━━━━━ EXCERPTED RECORDS

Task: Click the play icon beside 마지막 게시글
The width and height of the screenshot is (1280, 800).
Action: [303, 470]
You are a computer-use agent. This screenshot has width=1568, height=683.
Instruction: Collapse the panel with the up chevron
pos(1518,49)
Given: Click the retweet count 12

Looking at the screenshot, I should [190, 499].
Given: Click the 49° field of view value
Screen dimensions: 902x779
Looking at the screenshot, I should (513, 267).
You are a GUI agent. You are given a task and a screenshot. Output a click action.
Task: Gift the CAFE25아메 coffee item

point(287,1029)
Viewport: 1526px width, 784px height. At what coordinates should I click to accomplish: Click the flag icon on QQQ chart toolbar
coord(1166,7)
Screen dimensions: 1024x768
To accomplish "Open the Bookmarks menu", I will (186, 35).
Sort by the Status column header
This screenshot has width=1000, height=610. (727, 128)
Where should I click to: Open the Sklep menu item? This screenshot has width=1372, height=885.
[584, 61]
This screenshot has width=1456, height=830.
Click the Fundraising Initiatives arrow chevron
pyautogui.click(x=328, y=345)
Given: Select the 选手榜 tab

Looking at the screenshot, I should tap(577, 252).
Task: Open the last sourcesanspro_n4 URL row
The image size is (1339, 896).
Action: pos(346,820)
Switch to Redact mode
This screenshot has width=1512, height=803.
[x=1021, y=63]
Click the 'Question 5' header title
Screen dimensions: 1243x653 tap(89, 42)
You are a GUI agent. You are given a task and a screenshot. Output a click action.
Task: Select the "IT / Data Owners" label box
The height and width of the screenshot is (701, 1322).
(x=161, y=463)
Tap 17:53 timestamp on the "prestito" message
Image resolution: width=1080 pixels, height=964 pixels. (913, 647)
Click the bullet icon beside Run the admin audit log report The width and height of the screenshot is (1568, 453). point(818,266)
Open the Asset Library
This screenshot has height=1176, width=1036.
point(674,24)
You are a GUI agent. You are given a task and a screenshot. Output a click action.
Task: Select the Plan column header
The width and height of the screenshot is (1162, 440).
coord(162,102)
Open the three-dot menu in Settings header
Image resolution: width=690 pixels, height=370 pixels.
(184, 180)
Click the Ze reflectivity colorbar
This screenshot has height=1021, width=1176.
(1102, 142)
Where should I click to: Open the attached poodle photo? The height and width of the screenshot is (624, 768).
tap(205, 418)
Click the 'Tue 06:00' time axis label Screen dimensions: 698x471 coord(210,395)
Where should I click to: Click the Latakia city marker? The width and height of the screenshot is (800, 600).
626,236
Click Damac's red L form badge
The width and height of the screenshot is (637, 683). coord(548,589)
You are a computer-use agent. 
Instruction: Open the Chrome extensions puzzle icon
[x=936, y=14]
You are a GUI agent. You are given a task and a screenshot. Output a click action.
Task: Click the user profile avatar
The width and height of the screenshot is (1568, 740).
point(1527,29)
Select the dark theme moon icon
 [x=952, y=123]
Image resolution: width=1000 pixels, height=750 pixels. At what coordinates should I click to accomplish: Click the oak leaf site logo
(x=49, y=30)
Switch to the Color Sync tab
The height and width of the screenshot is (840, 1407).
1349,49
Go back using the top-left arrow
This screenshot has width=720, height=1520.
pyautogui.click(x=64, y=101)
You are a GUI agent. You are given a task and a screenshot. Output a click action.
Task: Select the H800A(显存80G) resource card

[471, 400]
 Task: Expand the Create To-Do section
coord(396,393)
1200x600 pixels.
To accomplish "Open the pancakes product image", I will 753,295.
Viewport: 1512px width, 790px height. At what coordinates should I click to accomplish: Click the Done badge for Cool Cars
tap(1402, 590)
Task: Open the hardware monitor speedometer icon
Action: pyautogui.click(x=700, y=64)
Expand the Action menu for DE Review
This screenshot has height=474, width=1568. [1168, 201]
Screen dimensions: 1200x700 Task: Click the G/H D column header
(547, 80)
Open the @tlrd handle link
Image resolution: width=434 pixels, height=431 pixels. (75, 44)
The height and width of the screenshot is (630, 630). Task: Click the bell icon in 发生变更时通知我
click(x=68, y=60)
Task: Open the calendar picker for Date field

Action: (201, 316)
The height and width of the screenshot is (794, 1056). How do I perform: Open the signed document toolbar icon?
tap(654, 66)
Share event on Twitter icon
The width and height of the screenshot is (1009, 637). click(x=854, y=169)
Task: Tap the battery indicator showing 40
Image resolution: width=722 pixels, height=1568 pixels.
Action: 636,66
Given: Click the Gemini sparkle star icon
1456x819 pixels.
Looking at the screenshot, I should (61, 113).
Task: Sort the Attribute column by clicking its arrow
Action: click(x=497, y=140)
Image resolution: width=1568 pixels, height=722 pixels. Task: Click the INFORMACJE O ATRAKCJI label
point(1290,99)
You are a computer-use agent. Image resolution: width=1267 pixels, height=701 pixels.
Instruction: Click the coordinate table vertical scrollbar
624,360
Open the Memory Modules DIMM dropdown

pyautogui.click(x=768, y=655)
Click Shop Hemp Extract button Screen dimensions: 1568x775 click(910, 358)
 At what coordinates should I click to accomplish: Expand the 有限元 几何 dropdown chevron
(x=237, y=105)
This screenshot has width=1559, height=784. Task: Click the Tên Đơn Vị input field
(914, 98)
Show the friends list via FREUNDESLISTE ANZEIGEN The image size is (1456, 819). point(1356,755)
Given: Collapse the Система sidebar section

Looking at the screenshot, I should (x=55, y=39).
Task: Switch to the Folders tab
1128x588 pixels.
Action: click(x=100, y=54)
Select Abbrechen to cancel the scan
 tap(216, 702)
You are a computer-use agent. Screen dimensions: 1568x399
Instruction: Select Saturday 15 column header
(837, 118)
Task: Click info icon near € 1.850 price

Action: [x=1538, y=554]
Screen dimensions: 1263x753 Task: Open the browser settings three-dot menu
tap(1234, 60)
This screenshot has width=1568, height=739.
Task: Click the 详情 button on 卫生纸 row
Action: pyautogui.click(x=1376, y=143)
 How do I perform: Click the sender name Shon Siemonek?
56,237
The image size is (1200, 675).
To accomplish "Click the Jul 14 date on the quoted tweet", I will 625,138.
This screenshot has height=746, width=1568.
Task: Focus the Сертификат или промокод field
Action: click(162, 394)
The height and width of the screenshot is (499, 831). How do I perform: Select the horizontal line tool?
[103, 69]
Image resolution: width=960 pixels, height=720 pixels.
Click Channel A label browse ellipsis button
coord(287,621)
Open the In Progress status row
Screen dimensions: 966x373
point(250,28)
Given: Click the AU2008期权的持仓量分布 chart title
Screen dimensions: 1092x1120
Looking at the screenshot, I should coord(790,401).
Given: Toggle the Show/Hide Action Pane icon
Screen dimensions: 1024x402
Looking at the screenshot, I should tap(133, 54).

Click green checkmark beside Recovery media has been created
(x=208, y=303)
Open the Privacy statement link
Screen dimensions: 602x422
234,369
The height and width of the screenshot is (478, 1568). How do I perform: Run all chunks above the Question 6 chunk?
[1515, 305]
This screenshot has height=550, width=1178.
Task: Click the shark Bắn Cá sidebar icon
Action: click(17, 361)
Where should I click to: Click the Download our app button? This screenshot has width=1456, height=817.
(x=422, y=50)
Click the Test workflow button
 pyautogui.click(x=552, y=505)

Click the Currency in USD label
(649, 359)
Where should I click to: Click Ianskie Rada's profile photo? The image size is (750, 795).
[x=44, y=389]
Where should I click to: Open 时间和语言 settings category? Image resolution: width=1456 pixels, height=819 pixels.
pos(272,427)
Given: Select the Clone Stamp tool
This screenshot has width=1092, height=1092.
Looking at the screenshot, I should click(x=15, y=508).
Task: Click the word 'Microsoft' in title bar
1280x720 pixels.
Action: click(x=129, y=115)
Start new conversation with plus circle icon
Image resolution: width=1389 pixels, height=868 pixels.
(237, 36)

━━━━━━━━━━

> [REQUEST]
Output every line of the saved data entries exactly as it appears, from the first entry through the last.

> [RIGHT ANSWER]
Task: Click the play icon beside 마지막 게시글
The width and height of the screenshot is (1280, 800).
Action: [303, 470]
You are a computer-use agent. This screenshot has width=1568, height=683.
Instruction: Collapse the panel with the up chevron
pos(1518,49)
Given: Click the retweet count 12

Looking at the screenshot, I should [190, 499].
Given: Click the 49° field of view value
Screen dimensions: 902x779
Looking at the screenshot, I should (513, 267).
You are a GUI agent. You are given a task and a screenshot. Output a click action.
Task: Gift the CAFE25아메 coffee item

point(287,1029)
Viewport: 1526px width, 784px height. At what coordinates should I click to accomplish: Click the flag icon on QQQ chart toolbar
coord(1166,7)
Screen dimensions: 1024x768
To accomplish "Open the Bookmarks menu", I will (186, 35).
Sort by the Status column header
This screenshot has width=1000, height=610. (727, 128)
Where should I click to: Open the Sklep menu item? This screenshot has width=1372, height=885.
[584, 61]
This screenshot has width=1456, height=830.
Click the Fundraising Initiatives arrow chevron
pyautogui.click(x=328, y=345)
Given: Select the 选手榜 tab

Looking at the screenshot, I should tap(577, 252).
Task: Open the last sourcesanspro_n4 URL row
The image size is (1339, 896).
Action: pos(346,820)
Switch to Redact mode
This screenshot has width=1512, height=803.
[x=1021, y=63]
Click the 'Question 5' header title
Screen dimensions: 1243x653 tap(89, 42)
You are a GUI agent. You are given a task and a screenshot. Output a click action.
Task: Select the "IT / Data Owners" label box
The height and width of the screenshot is (701, 1322).
(x=161, y=463)
Tap 17:53 timestamp on the "prestito" message
Image resolution: width=1080 pixels, height=964 pixels. (913, 647)
Click the bullet icon beside Run the admin audit log report The width and height of the screenshot is (1568, 453). point(818,266)
Open the Asset Library
This screenshot has height=1176, width=1036.
point(674,24)
You are a GUI agent. You are given a task and a screenshot. Output a click action.
Task: Select the Plan column header
The width and height of the screenshot is (1162, 440).
coord(162,102)
Open the three-dot menu in Settings header
Image resolution: width=690 pixels, height=370 pixels.
(184, 180)
Click the Ze reflectivity colorbar
This screenshot has height=1021, width=1176.
(1102, 142)
Where should I click to: Open the attached poodle photo? The height and width of the screenshot is (624, 768).
tap(205, 418)
Click the 'Tue 06:00' time axis label Screen dimensions: 698x471 coord(210,395)
Where should I click to: Click the Latakia city marker? The width and height of the screenshot is (800, 600).
626,236
Click Damac's red L form badge
The width and height of the screenshot is (637, 683). coord(548,589)
You are a computer-use agent. 
Instruction: Open the Chrome extensions puzzle icon
[x=936, y=14]
You are a GUI agent. You are given a task and a screenshot. Output a click action.
Task: Click the user profile avatar
The width and height of the screenshot is (1568, 740).
point(1527,29)
Select the dark theme moon icon
 [x=952, y=123]
Image resolution: width=1000 pixels, height=750 pixels. At what coordinates should I click to accomplish: Click the oak leaf site logo
(x=49, y=30)
Switch to the Color Sync tab
The height and width of the screenshot is (840, 1407).
1349,49
Go back using the top-left arrow
This screenshot has width=720, height=1520.
pyautogui.click(x=64, y=101)
You are a GUI agent. You are given a task and a screenshot. Output a click action.
Task: Select the H800A(显存80G) resource card

[471, 400]
 Task: Expand the Create To-Do section
coord(396,393)
1200x600 pixels.
To accomplish "Open the pancakes product image", I will 753,295.
Viewport: 1512px width, 790px height. At what coordinates should I click to accomplish: Click the Done badge for Cool Cars
tap(1402, 590)
Task: Open the hardware monitor speedometer icon
Action: pyautogui.click(x=700, y=64)
Expand the Action menu for DE Review
This screenshot has height=474, width=1568. [1168, 201]
Screen dimensions: 1200x700 Task: Click the G/H D column header
(547, 80)
Open the @tlrd handle link
Image resolution: width=434 pixels, height=431 pixels. (75, 44)
The height and width of the screenshot is (630, 630). Task: Click the bell icon in 发生变更时通知我
click(x=68, y=60)
Task: Open the calendar picker for Date field

Action: (201, 316)
The height and width of the screenshot is (794, 1056). How do I perform: Open the signed document toolbar icon?
tap(654, 66)
Share event on Twitter icon
The width and height of the screenshot is (1009, 637). click(x=854, y=169)
Task: Tap the battery indicator showing 40
Image resolution: width=722 pixels, height=1568 pixels.
Action: 636,66
Given: Click the Gemini sparkle star icon
1456x819 pixels.
Looking at the screenshot, I should (61, 113).
Task: Sort the Attribute column by clicking its arrow
Action: click(x=497, y=140)
Image resolution: width=1568 pixels, height=722 pixels. Task: Click the INFORMACJE O ATRAKCJI label
point(1290,99)
You are a computer-use agent. Image resolution: width=1267 pixels, height=701 pixels.
Instruction: Click the coordinate table vertical scrollbar
624,360
Open the Memory Modules DIMM dropdown

pyautogui.click(x=768, y=655)
Click Shop Hemp Extract button Screen dimensions: 1568x775 click(910, 358)
 At what coordinates should I click to accomplish: Expand the 有限元 几何 dropdown chevron
(x=237, y=105)
This screenshot has width=1559, height=784. Task: Click the Tên Đơn Vị input field
(914, 98)
Show the friends list via FREUNDESLISTE ANZEIGEN The image size is (1456, 819). point(1356,755)
Given: Collapse the Система sidebar section

Looking at the screenshot, I should (x=55, y=39).
Task: Switch to the Folders tab
1128x588 pixels.
Action: click(x=100, y=54)
Select Abbrechen to cancel the scan
 tap(216, 702)
You are a computer-use agent. Screen dimensions: 1568x399
Instruction: Select Saturday 15 column header
(837, 118)
Task: Click info icon near € 1.850 price

Action: [x=1538, y=554]
Screen dimensions: 1263x753 Task: Open the browser settings three-dot menu
tap(1234, 60)
This screenshot has width=1568, height=739.
Task: Click the 详情 button on 卫生纸 row
Action: pyautogui.click(x=1376, y=143)
 How do I perform: Click the sender name Shon Siemonek?
56,237
The image size is (1200, 675).
To accomplish "Click the Jul 14 date on the quoted tweet", I will 625,138.
This screenshot has height=746, width=1568.
Task: Focus the Сертификат или промокод field
Action: click(162, 394)
The height and width of the screenshot is (499, 831). How do I perform: Select the horizontal line tool?
[103, 69]
Image resolution: width=960 pixels, height=720 pixels.
Click Channel A label browse ellipsis button
coord(287,621)
Open the In Progress status row
Screen dimensions: 966x373
point(250,28)
Given: Click the AU2008期权的持仓量分布 chart title
Screen dimensions: 1092x1120
Looking at the screenshot, I should coord(790,401).
Given: Toggle the Show/Hide Action Pane icon
Screen dimensions: 1024x402
Looking at the screenshot, I should tap(133, 54).

Click green checkmark beside Recovery media has been created
(x=208, y=303)
Open the Privacy statement link
Screen dimensions: 602x422
234,369
The height and width of the screenshot is (478, 1568). How do I perform: Run all chunks above the Question 6 chunk?
[1515, 305]
This screenshot has height=550, width=1178.
Task: Click the shark Bắn Cá sidebar icon
Action: click(17, 361)
Where should I click to: Click the Download our app button? This screenshot has width=1456, height=817.
(x=422, y=50)
Click the Test workflow button
 pyautogui.click(x=552, y=505)

Click the Currency in USD label
(649, 359)
Where should I click to: Click Ianskie Rada's profile photo? The image size is (750, 795).
[x=44, y=389]
Where should I click to: Open 时间和语言 settings category? Image resolution: width=1456 pixels, height=819 pixels.
pos(272,427)
Given: Select the Clone Stamp tool
This screenshot has width=1092, height=1092.
Looking at the screenshot, I should click(x=15, y=508).
Task: Click the word 'Microsoft' in title bar
1280x720 pixels.
Action: click(x=129, y=115)
Start new conversation with plus circle icon
Image resolution: width=1389 pixels, height=868 pixels.
(237, 36)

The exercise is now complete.